Intraoperative Radiotherapy Fares Well Against EBRT

Charles Bankhead

March 2013, Highlights - Radiation Therapy


Low-dose intraoperative radiation therapy has proved comparable with whole-breast irradiation for preventing breast cancer recurrence, according to the preliminary results of the large randomized Targeted Intraoperative Radiotherapy (TARGIT-A) trial.

After a median follow-up of 29 months, the estimated 5-year absolute difference in relapses is 2.0% in favor of whole-breast irradiation. Although this numerically favors whole-breast irradiation, the difference is still within the 2.5% margin established for noninferiority.

In addition, a trend toward lower mortality has emerged in the intraoperative radiotherapy arm, driven by significantly lower non–breast cancer mortality, reported Jayant S. Vaidya, MBBS, MS, DNB, PhD, FRCS, a leader in breast surgery and oncology and a Consultant Surgeon at the Whittington, Royal Free, and University College London hospitals.

“The locoregional recurrence is mainly driven by ipsilateral breast recurrence, and it is not seen in the largest subgroup of prepathology, PgR [progesterone receptor]-positive cases,” said Dr Vaidya. “Similarly, all recurrence is driven by ipsilateral breast recurrence, and there is no difference in the largest subgroup of prepathology PgR-positive patients. We saw no difference in the rate of distant recurrence.”

Dr Vaidya noted that primary breast cancer often develops in a multicentric manner, but recurrence is most often ipsilateral. As a result, focusing radiation therapy on the primary tumor site is a logical strategy, giving rise to the TARGIT-A protocol, which was developed at University College London.

The rationale for the approach is further supported by evidence from 2008 that irradiation of the wound bed inhibits proliferation, motility, and invasiveness that can be stimulated by wound fluid.

Using a portable radiation therapy machine, clinicians deliver an approximate 20-Gy dose directly to the wound bed after surgical excision.
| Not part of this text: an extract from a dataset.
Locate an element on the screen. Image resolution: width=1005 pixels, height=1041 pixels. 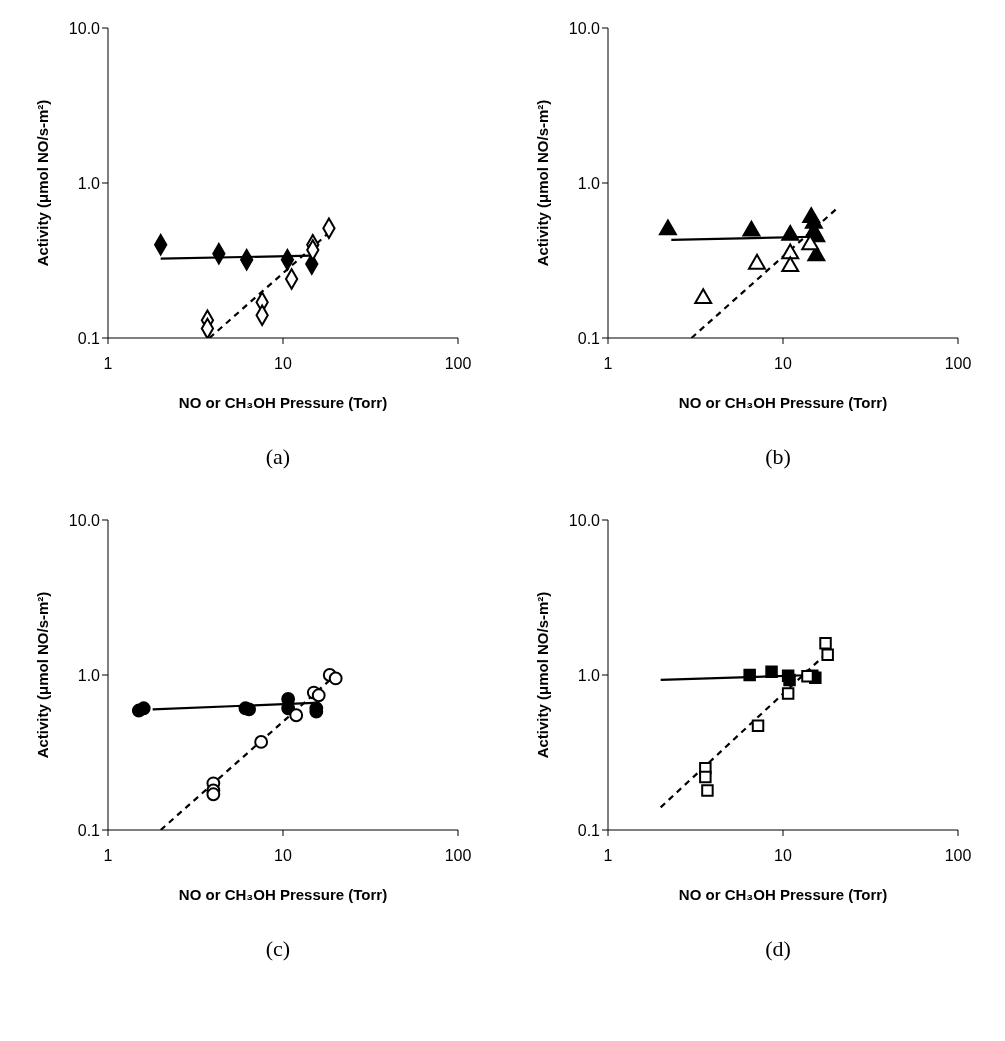
text: (b) is located at coordinates (778, 457).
Patients with high-risk features receive supplemental external beam radiation therapy (EBRT).

The TARGIT-A Trial

Dr Vaidya reported findings from the ongoing TARGIT-A randomized trial comparing intraoperative radiotherapy and EBRT. The study population consists of 2020 women (aged ≥45 years) with unifocal early invasive breast cancer (preferably <3.5 cm). All patients had a median follow-up of 4 years (5 years for 1222 patients).

Preliminary results showed a 2.05 hazard ratio (HR) for recurrence for TARGIT versus for EBRT (P = .042).
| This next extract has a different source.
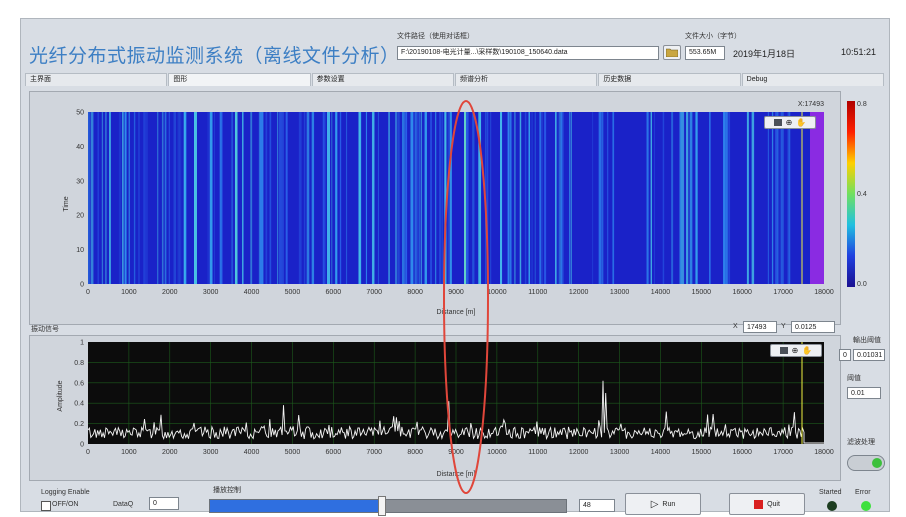 The height and width of the screenshot is (517, 906). Describe the element at coordinates (252, 452) in the screenshot. I see `signal-x-tick: 4000` at that location.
A planned analysis of data stratified by hormone receptor status showed that the difference in recurrence rate owed primarily to the increased loco­regional recurrence in patients with PgR-negative tumors and to delayed delivery of TARGIT (necessitating reopening of the wound cavity).

An analysis limited to the women with the PgR-positive tumors who received TARGIT as planned produced a between-group difference of 0.18% compared with the EBRT group.
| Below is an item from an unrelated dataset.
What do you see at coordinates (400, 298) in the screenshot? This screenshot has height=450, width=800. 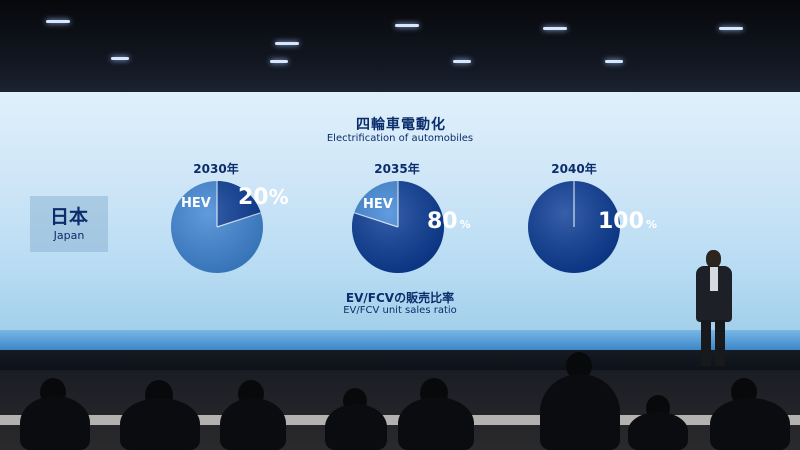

In addition to recurrences, 88 deaths have occurred in the 2 treatment groups. The overall analysis yielded an HR of 0.70 in favor of TARGIT, representing a trend toward lower mortality. The estimated 5-year non–breast cancer mortality was 1.4% for the TARGIT group versus 3.5% in the EBRT group, which translated into a 53% reduction in the hazard in favor of TARGIT.

With regard to applying TARGIT in clinical practice, Dr Vaidya emphasized careful patient selection.

“Patients should fulfill the eligibility criteria for the TARGIT-A trial,” Dr Vaidya said. “The preferred treatment option is concurrent TARGIT [at the time of surgery] in progesterone receptor–positive patients. Add external beam radiotherapy if adverse prognostic factors are present.”